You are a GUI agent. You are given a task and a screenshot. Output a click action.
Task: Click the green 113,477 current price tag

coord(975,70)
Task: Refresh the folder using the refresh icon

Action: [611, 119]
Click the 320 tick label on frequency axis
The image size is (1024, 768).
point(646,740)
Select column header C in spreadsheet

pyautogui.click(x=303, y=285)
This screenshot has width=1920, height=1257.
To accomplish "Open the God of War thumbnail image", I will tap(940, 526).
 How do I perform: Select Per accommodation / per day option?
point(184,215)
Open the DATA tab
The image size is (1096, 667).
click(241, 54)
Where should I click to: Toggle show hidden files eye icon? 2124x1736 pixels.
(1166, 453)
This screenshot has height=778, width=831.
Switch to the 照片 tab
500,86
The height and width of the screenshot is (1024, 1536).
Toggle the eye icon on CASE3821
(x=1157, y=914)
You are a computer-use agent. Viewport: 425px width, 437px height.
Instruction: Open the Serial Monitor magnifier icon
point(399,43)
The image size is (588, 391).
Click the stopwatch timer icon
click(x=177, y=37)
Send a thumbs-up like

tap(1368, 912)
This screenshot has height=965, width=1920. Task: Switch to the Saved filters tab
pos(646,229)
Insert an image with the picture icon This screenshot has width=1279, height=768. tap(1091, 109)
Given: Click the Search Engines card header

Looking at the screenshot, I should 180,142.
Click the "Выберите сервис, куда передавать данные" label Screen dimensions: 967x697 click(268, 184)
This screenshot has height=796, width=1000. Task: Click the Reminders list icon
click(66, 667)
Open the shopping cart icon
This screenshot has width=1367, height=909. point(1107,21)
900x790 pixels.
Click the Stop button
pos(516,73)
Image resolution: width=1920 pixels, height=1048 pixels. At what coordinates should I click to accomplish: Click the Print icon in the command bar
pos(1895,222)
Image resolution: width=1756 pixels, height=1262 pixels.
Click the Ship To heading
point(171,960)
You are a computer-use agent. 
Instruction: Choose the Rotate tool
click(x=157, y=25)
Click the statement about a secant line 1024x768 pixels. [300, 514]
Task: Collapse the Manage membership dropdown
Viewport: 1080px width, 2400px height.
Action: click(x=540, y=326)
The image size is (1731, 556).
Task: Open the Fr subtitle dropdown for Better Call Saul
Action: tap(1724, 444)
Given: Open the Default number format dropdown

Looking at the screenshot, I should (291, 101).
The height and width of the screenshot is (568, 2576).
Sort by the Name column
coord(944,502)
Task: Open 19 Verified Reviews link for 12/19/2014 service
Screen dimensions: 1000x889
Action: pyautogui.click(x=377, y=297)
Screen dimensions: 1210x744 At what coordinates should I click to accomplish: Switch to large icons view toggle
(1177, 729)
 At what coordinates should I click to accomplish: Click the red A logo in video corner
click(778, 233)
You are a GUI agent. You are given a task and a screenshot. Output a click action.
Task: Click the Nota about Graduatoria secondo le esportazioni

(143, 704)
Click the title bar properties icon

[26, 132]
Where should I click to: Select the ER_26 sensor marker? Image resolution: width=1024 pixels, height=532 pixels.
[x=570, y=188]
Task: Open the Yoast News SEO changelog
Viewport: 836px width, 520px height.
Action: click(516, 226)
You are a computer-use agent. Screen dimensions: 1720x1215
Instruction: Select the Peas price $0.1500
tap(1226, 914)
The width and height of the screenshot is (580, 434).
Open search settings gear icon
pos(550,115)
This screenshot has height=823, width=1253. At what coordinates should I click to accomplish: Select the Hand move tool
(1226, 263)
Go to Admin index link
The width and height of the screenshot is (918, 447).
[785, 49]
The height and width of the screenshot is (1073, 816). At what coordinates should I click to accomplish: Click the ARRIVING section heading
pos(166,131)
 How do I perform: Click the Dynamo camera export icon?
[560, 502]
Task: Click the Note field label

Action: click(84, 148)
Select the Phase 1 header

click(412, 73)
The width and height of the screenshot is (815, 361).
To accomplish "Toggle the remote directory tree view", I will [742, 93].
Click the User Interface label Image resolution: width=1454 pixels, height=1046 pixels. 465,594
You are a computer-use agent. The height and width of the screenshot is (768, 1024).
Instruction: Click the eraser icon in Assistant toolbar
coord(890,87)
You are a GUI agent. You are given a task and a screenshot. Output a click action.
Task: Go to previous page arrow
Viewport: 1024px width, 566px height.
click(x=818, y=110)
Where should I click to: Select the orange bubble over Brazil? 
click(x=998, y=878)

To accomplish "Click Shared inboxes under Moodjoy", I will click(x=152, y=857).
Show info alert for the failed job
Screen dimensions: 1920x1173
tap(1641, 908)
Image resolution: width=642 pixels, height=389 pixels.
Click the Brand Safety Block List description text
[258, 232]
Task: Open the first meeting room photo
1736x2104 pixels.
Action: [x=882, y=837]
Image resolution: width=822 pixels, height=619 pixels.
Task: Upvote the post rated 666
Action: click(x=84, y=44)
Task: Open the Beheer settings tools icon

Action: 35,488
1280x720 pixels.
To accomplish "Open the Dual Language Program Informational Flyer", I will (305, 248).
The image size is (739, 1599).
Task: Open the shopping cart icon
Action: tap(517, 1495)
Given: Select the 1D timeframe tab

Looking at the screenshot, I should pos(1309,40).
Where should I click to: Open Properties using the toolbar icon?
○ ○ ○
Bringe sämtliche Zeilen der Einträge oben in eine Markdown-Tabelle mit den Spalten „Nr.“ für die fortlaufende Zeilennummer und „Zeile“ für den Wortlaut. Leere Zeilen lässt du weg.

| Nr. | Zeile |
|---|---|
| 1 | You are a GUI agent. You are given a task and a screenshot. Output a click action. |
| 2 | Task: Click the green 113,477 current price tag |
| 3 | coord(975,70) |
| 4 | Task: Refresh the folder using the refresh icon |
| 5 | Action: [611, 119] |
| 6 | Click the 320 tick label on frequency axis |
| 7 | The image size is (1024, 768). |
| 8 | point(646,740) |
| 9 | Select column header C in spreadsheet |
| 10 | pyautogui.click(x=303, y=285) |
| 11 | This screenshot has width=1920, height=1257. |
| 12 | To accomplish "Open the God of War thumbnail image", I will tap(940, 526). |
| 13 |  How do I perform: Select Per accommodation / per day option? |
| 14 | point(184,215) |
| 15 | Open the DATA tab |
| 16 | The image size is (1096, 667). |
| 17 | click(241, 54) |
| 18 | Where should I click to: Toggle show hidden files eye icon? 2124x1736 pixels. |
| 19 | (1166, 453) |
| 20 | This screenshot has height=778, width=831. |
| 21 | Switch to the 照片 tab |
| 22 | 500,86 |
| 23 | The height and width of the screenshot is (1024, 1536). |
| 24 | Toggle the eye icon on CASE3821 |
| 25 | (x=1157, y=914) |
| 26 | You are a computer-use agent. Viewport: 425px width, 437px height. |
| 27 | Instruction: Open the Serial Monitor magnifier icon |
| 28 | point(399,43) |
| 29 | The image size is (588, 391). |
| 30 | Click the stopwatch timer icon |
| 31 | click(x=177, y=37) |
| 32 | Send a thumbs-up like |
| 33 | tap(1368, 912) |
| 34 | This screenshot has height=965, width=1920. Task: Switch to the Saved filters tab |
| 35 | pos(646,229) |
| 36 | Insert an image with the picture icon This screenshot has width=1279, height=768. tap(1091, 109) |
| 37 | Given: Click the Search Engines card header |
| 38 | Looking at the screenshot, I should 180,142. |
| 39 | Click the "Выберите сервис, куда передавать данные" label Screen dimensions: 967x697 click(268, 184) |
| 40 | This screenshot has height=796, width=1000. Task: Click the Reminders list icon |
| 41 | click(66, 667) |
| 42 | Open the shopping cart icon |
| 43 | This screenshot has width=1367, height=909. point(1107,21) |
| 44 | 900x790 pixels. |
| 45 | Click the Stop button |
| 46 | pos(516,73) |
| 47 | Image resolution: width=1920 pixels, height=1048 pixels. At what coordinates should I click to accomplish: Click the Print icon in the command bar |
| 48 | pos(1895,222) |
| 49 | Image resolution: width=1756 pixels, height=1262 pixels. |
| 50 | Click the Ship To heading |
| 51 | point(171,960) |
| 52 | You are a computer-use agent.  |
| 53 | Instruction: Choose the Rotate tool |
| 54 | click(x=157, y=25) |
| 55 | Click the statement about a secant line 1024x768 pixels. [300, 514] |
| 56 | Task: Collapse the Manage membership dropdown |
| 57 | Viewport: 1080px width, 2400px height. |
| 58 | Action: click(x=540, y=326) |
| 59 | The image size is (1731, 556). |
| 60 | Task: Open the Fr subtitle dropdown for Better Call Saul |
| 61 | Action: tap(1724, 444) |
| 62 | Given: Open the Default number format dropdown |
| 63 | Looking at the screenshot, I should (291, 101). |
| 64 | The height and width of the screenshot is (568, 2576). |
| 65 | Sort by the Name column |
| 66 | coord(944,502) |
| 67 | Task: Open 19 Verified Reviews link for 12/19/2014 service |
| 68 | Screen dimensions: 1000x889 |
| 69 | Action: pyautogui.click(x=377, y=297) |
| 70 | Screen dimensions: 1210x744 At what coordinates should I click to accomplish: Switch to large icons view toggle |
| 71 | (1177, 729) |
| 72 |  At what coordinates should I click to accomplish: Click the red A logo in video corner |
| 73 | click(778, 233) |
| 74 | You are a GUI agent. You are given a task and a screenshot. Output a click action. |
| 75 | Task: Click the Nota about Graduatoria secondo le esportazioni |
| 76 | (143, 704) |
| 77 | Click the title bar properties icon |
| 78 | [26, 132] |
| 79 | Where should I click to: Select the ER_26 sensor marker? Image resolution: width=1024 pixels, height=532 pixels. |
| 80 | [x=570, y=188] |
| 81 | Task: Open the Yoast News SEO changelog |
| 82 | Viewport: 836px width, 520px height. |
| 83 | Action: click(516, 226) |
| 84 | You are a computer-use agent. Screen dimensions: 1720x1215 |
| 85 | Instruction: Select the Peas price $0.1500 |
| 86 | tap(1226, 914) |
| 87 | The width and height of the screenshot is (580, 434). |
| 88 | Open search settings gear icon |
| 89 | pos(550,115) |
| 90 | This screenshot has height=823, width=1253. At what coordinates should I click to accomplish: Select the Hand move tool |
| 91 | (1226, 263) |
| 92 | Go to Admin index link |
| 93 | The width and height of the screenshot is (918, 447). |
| 94 | [785, 49] |
| 95 | The height and width of the screenshot is (1073, 816). At what coordinates should I click to accomplish: Click the ARRIVING section heading |
| 96 | pos(166,131) |
| 97 |  How do I perform: Click the Dynamo camera export icon? |
| 98 | [560, 502] |
| 99 | Task: Click the Note field label |
| 100 | Action: click(84, 148) |
| 101 | Select the Phase 1 header |
| 102 | click(412, 73) |
| 103 | The width and height of the screenshot is (815, 361). |
| 104 | To accomplish "Toggle the remote directory tree view", I will [742, 93]. |
| 105 | Click the User Interface label Image resolution: width=1454 pixels, height=1046 pixels. 465,594 |
| 106 | You are a computer-use agent. The height and width of the screenshot is (768, 1024). |
| 107 | Instruction: Click the eraser icon in Assistant toolbar |
| 108 | coord(890,87) |
| 109 | You are a GUI agent. You are given a task and a screenshot. Output a click action. |
| 110 | Task: Go to previous page arrow |
| 111 | Viewport: 1024px width, 566px height. |
| 112 | click(x=818, y=110) |
| 113 | Where should I click to: Select the orange bubble over Brazil?  |
| 114 | click(x=998, y=878) |
| 115 | To accomplish "Click Shared inboxes under Moodjoy", I will click(x=152, y=857). |
| 116 | Show info alert for the failed job |
| 117 | Screen dimensions: 1920x1173 |
| 118 | tap(1641, 908) |
| 119 | Image resolution: width=642 pixels, height=389 pixels. |
| 120 | Click the Brand Safety Block List description text |
| 121 | [258, 232] |
| 122 | Task: Open the first meeting room photo |
| 123 | 1736x2104 pixels. |
| 124 | Action: [x=882, y=837] |
| 125 | Image resolution: width=822 pixels, height=619 pixels. |
| 126 | Task: Upvote the post rated 666 |
| 127 | Action: click(x=84, y=44) |
| 128 | Task: Open the Beheer settings tools icon |
| 129 | Action: 35,488 |
| 130 | 1280x720 pixels. |
| 131 | To accomplish "Open the Dual Language Program Informational Flyer", I will (305, 248). |
| 132 | The image size is (739, 1599). |
| 133 | Task: Open the shopping cart icon |
| 134 | Action: tap(517, 1495) |
| 135 | Given: Select the 1D timeframe tab |
| 136 | Looking at the screenshot, I should pos(1309,40). |
| 137 | Where should I click to: Open Properties using the toolbar icon? |